Critical ultrasound findings include the presence of viscera in the right or the left hemithorax above the level of the inferior margin of the scapula or at the level of the four-chamber view of the heart.
The hypoechoic signal of the fluid-filled stomach, gallbladder or bowel can be distinguished from the hyperechoic signal of the fetal lung. Other common findings include:
- A small ipsilateral lung
- A defect in the ipsilateral diaphragm
- A shift of the mediastinum away from the affected side
In the case of a right-sided congenital diaphragmatic hernia / CDH, the liver may be the only herniated organ, and it is difficult to distinguish it from the fetal lung because of their similar echodensities. Identification of the diaphragm does not exclude the possibility of congenital diaphragmatic hernia / CDH because some portion of the diaphragm is usually present in congenital diaphragmatic hernia / CDH.
The differential diagnosis of congenital cystic adenomatoid malformation / CCAM includes:
Identification of abnormal upper abdominal anatomy and presence of peristalsis in herniated bowel loops helps distinguish congenital diaphragmatic hernia / CDH from other diagnoses.
The location of the gallbladder in fetuses with congenital diaphragmatic hernia / CDH is helpful because it may be displaced to the midline or in the left upper quadrant or herniated into the right chest.
In most severe cases, the liver and the stomach are present in the thorax. Bowing of the portal vein or sinus venosus to the left of the midline or coursing of the portal branches to the lateral segment of the left lobe of the liver above the diaphragm can be seen with color flow Doppler imaging and is the best sonographic predictor of liver herniation.
In addition, the position of the stomach (easily seen in contrast to the more echogenic fetal lung) in a posterior or midthoracic location is also associated with liver herniation.
Several sonographic features have been suggested as prognostic indications in congenital diaphragmatic hernia / CDH, including:
- Polyhydramnios
- Early gestation diagnosis (less than 24 weeks)
- Stomach herniation
- Herniation of the left lobe of the liver
- Evidence of fetal cardiac ventricular disproportion before 24 weeks of gestation and lung-to-head circumference ratios
However, no single sonographic feature of congenital diaphragmatic hernia / CDH has been uniformly helpful in predicting outcome. A more direct estimate of pulmonary hypoplasia which correlates with neonatal outcome is needed.
Lung area–to–head circumference ratio (LHR) (two-dimensional area of right lung measured at the level of the four-chamber view of the heart) was assessed prospectively to determine its value in predicting the postnatal outcome with conventional therapy.
The LHR, although still useful, has proven less reliable in predicting survival than was previously thought, especially in the most severe category. LHRs greater than 1.4 are still associated with an excellent survival rate in the 80 to 85% range with only 25% of patients requiring ECMO.
An LHR between 1.0 and 1.4 is associated with survival of about 75% with 69% requiring ECMO. The largest change has been the survival observed with patients with LHR less than 0.9 in which survival of up to 62% of patients can be expected but almost all survivors requiring ECMO.

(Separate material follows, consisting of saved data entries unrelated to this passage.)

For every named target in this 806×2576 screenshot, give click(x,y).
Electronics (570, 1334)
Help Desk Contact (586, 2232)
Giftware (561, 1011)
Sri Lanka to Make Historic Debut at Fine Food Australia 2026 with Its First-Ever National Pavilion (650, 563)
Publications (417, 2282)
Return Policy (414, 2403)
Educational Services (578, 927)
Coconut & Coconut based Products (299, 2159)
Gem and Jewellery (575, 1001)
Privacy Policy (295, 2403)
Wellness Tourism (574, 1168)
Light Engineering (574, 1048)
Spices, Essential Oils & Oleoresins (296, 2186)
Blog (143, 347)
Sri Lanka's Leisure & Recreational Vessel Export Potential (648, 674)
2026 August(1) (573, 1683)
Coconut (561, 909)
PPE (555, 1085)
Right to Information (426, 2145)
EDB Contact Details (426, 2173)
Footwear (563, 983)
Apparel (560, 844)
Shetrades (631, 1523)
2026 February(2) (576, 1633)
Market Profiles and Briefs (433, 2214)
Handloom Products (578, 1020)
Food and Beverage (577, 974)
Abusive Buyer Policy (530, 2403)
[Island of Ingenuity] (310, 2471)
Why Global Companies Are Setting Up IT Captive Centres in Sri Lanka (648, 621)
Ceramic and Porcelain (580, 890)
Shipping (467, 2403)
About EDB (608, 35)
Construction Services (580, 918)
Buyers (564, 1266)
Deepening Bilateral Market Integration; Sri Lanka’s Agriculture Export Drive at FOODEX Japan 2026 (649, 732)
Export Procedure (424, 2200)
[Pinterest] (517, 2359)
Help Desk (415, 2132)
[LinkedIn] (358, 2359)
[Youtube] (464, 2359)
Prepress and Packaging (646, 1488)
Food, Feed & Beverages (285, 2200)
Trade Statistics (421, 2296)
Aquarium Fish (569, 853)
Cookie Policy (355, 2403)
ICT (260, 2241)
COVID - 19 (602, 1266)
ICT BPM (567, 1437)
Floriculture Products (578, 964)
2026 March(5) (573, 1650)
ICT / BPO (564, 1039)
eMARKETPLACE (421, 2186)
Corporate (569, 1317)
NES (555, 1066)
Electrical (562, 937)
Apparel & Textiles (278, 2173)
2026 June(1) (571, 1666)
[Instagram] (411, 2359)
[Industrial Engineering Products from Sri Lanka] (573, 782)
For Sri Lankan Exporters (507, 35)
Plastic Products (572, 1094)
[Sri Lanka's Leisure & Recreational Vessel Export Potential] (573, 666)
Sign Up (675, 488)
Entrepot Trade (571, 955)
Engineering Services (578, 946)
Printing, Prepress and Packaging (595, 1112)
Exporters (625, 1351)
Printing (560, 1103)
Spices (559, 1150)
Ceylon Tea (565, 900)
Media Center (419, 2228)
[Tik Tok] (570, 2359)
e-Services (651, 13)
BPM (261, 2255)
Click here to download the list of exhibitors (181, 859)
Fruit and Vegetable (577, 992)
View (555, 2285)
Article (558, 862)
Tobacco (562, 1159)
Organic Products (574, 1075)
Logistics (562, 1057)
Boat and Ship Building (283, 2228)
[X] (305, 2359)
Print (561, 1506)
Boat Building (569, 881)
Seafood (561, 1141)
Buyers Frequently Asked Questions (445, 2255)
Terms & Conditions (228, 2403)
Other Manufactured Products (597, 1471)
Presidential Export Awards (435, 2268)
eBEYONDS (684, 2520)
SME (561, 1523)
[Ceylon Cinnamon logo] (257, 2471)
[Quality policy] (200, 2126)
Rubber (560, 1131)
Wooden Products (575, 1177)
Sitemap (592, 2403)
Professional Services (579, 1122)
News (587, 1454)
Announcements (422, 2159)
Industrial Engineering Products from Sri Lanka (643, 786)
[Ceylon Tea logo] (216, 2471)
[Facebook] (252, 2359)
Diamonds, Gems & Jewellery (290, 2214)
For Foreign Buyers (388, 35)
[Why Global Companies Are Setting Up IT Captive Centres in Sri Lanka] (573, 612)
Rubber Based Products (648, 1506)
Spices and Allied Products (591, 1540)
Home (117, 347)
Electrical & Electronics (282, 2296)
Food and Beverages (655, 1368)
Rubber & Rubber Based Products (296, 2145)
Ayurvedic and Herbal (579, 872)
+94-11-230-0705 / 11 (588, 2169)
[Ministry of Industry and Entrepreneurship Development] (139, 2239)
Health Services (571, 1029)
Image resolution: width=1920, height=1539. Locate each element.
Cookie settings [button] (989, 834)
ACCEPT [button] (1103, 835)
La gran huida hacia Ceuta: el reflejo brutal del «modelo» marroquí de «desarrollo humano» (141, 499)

It is not known if the improved survival with LHR less than 1.0 reflects improved neonatal care, such as the use of "gentilation" strategies, or if greater experience with larger numbers of patients in this category of LHR is now giving a more accurate reflection of survival.
The position of the fetal liver in left sided congenital diaphragmatic hernia / CDH remains an important prognostic factor. In our most recent experience at CHOP, survival in left sided congenital diaphragmatic hernia / CDH with liver in the abdomen was 91% with only 24% requiring ECMO.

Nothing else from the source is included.